Sejarah Undang-Undang Dasar 1945 dalam Perspektif Sejarah

Sumber Foto: https://pusbimtekpalira.com/pembukaan-uud-1945-sebagai-norma-dasar/

UUD 1945 memang sudah terbukti berhasil menciptakan integrasi bangsa dan negara Indonesia sejak masa berdirinya hingga kini. Tapi di lain pihak juga memberi landasan melemahnya kontrol terhadap eksekutip

Oleh: K.H. Abdurrahman Wahid

Undang-Undang Dasar tahun 1945 (UUD-45) adalah instrumen dasar (basic instrument) yang dibuat oleh bangsa kita setelah mencapai kemerdekaan pada tanggal 17 Agustus 1945, UUD-45 yang berlaku sehari setelah proklamasi kemerdekaan itu disusun untuk memungkinkan tegaknya pemerintahan, pengaturan kehidupan berbangsa dan menimbulkan mekanisme yang efektif dalam hubungan antara pemerintah dan masyarakat.

Dengan sendirinya, UUD-45 terkait sepenuhnya kepada persepsi para pembuatnya tentang kehidupan masyarakat itu sendiri, baik yang nyata maupun yang dicita-citakan. Persepsi mereka tentang kenyataan hidup masyarakat bangsa kita pada waktu itu, memberikan warna sangat kental pada pentingnya arti musyawarah. Yaitu model pengambilan keputusan melalui cara mencapai mufakat (konsensus, secara bahasa seharusnya disebut kemufakatan). Sifat ke-bhineka-an yang demikian tinggi dari kehidupan bangsa kita pada waktu itu telah memberikan kesadaran demikian tinggi akan perlunya musyawarah digunakan untuk mencapai keputusan, dan bukannya cara langsung melakukan pemungutan suara.

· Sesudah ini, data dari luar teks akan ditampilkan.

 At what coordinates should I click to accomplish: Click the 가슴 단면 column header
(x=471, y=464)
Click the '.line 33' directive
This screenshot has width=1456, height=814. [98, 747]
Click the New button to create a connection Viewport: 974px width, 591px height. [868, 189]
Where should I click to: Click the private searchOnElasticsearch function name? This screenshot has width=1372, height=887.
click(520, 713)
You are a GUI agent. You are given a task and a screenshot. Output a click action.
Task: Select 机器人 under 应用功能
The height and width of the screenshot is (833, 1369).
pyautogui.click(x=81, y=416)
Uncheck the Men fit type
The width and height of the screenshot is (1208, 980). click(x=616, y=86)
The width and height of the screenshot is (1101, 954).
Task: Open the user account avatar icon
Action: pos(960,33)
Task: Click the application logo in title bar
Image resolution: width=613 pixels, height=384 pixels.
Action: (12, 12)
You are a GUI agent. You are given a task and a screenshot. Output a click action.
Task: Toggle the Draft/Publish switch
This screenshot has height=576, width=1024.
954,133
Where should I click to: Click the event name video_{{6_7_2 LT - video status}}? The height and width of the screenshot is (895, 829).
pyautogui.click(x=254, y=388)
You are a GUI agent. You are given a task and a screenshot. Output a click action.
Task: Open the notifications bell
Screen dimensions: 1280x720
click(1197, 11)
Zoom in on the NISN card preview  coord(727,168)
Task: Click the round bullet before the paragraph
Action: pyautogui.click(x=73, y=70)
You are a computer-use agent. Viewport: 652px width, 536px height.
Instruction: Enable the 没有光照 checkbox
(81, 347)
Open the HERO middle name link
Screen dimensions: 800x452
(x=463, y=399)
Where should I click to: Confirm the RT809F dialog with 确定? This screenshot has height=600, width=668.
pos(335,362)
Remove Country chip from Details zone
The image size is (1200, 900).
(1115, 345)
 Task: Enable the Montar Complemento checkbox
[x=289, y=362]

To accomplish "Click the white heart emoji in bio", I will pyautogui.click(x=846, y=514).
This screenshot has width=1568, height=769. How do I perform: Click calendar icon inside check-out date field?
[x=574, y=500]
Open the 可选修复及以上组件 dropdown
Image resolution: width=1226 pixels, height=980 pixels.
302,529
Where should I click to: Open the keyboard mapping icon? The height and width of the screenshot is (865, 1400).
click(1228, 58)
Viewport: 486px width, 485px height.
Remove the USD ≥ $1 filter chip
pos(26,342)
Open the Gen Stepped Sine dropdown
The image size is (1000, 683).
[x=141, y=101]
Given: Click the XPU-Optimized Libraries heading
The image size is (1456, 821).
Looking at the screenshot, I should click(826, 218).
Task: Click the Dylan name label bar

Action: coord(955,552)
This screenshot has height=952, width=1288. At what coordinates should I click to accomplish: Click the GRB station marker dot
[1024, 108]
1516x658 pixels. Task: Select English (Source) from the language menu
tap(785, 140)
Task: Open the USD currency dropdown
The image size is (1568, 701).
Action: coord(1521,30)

Namun, para penyusun UUD-45 juga menyadari, bahwa tidak selamanya kemufakatan dapat dicapai, karena itu tetap diberikan – dalam UUD-45 itu sendiri – cara untuk melakukan pengambilan keputusan suara. Yaitu melalui pasal-pasal yang berkaitan dengan perubahan/amandemen terhadap konstitusi melalui pemungutan suara.

Konstitusi Amerika Serikat menentukan penerimaan dengan dua-pertiga suara oleh kedua dewan dalam Kongres (House of Representatives dan Senat) dan persetujuan dua-pertiga badan-badan perwakilan rakyat negara-negara bagian untuk mengesahkan amandemen konstitusional. Hal itu berarti sejak awal prosesnya harus melalui pemungutan suara. Sedangkan dalam UUD-45 justru proses tersebut yang dihindari sekuat tenaga.

Amandemen terhadap UUD-45 seolah-olah menjadi tidak mungkin sama sekali. Apalagi dengan ketentuan prosedural yang dirumuskan ketetapan Majelis Permusyawaratan Rakyat tentang hal itu: sebelum diputuskan oleh Sidang Umum MPR, usul amandemen harus disetujui oleh semua fraksi yang ada di MPR itu sendiri.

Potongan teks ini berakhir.